Par ailleurs, les exemples cités portent tous sur la question de l’annualité ou plus exactement du rattachement des charges et des produits à chaque exercice, prévu par les règles budgétaires et comptables. C’est vrai, cette thématique est importante, mais d’autres irrégularités, plus discrètes peut-être, peuvent aussi porter atteinte à la sincérité des comptes des collectivités territoriales. Il en est ainsi du défaut d’amortissement ou de provisionnement des risques, du défaut d’inventaire du patrimoine pénalisant son entretien et handicapant sa valorisation, etc.

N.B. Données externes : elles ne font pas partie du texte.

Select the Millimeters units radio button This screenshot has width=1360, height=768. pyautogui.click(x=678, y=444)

C’est pourquoi, tout en partageant, je le répète, votre objectif, le Gouvernement privilégie une démarche différente, à la fois plus globale, c’est-à-dire visant à atteindre la qualité sur tout le champ comptable, et moins péremptoire, donc plus progressive et partenariale : il ne suffit pas de généraliser les contrôles et de créer des sanctions ; il faut que les acteurs locaux s’approprient les bonnes pratiques.
Des outils existent déjà, que le comptable public, et, au-delà, le réseau local de la direction générale des finances publiques, la DGFiP, mettent à disposition des collectivités : restitution des contrôles comptables automatisés ; indicateurs de la qualité comptable locale. Ils donnent déjà une première tendance de la qualité des comptes.

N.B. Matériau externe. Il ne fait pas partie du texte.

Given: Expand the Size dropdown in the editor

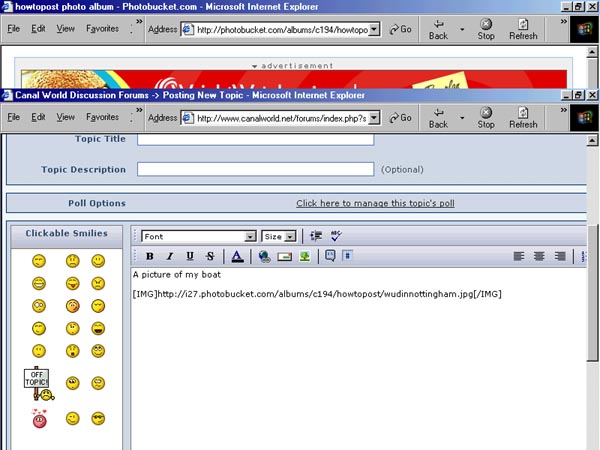Looking at the screenshot, I should point(290,237).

Mais, depuis 2011, pour agir plus en amont, la DGFiP travaille à fiabiliser les comptes locaux en relation étroite avec les associations d’élus. Il s’agit d’établir des guides ou référentiels de contrôle interne, qui permettent à l’ordonnateur de s’assurer que le budget comme la comptabilité sont tenus conformément aux règles en vigueur. Les thèmes de ces référentiels portent sur des sujets aussi divers et lourds de conséquences financières que les provisions pour risques et charges des collectivités, tout le cycle des recettes, l’évaluation du parc immobilier et les immobilisations financières.
Ces travaux se déclinent aussi, sur le plan local, à travers la signature, avec le comptable public et la direction locale, de conventions de services comptables et financiers pour les collectivités les plus importantes ou, le cas échéant, d’engagements partenariaux pour les collectivités locales de taille plus modeste.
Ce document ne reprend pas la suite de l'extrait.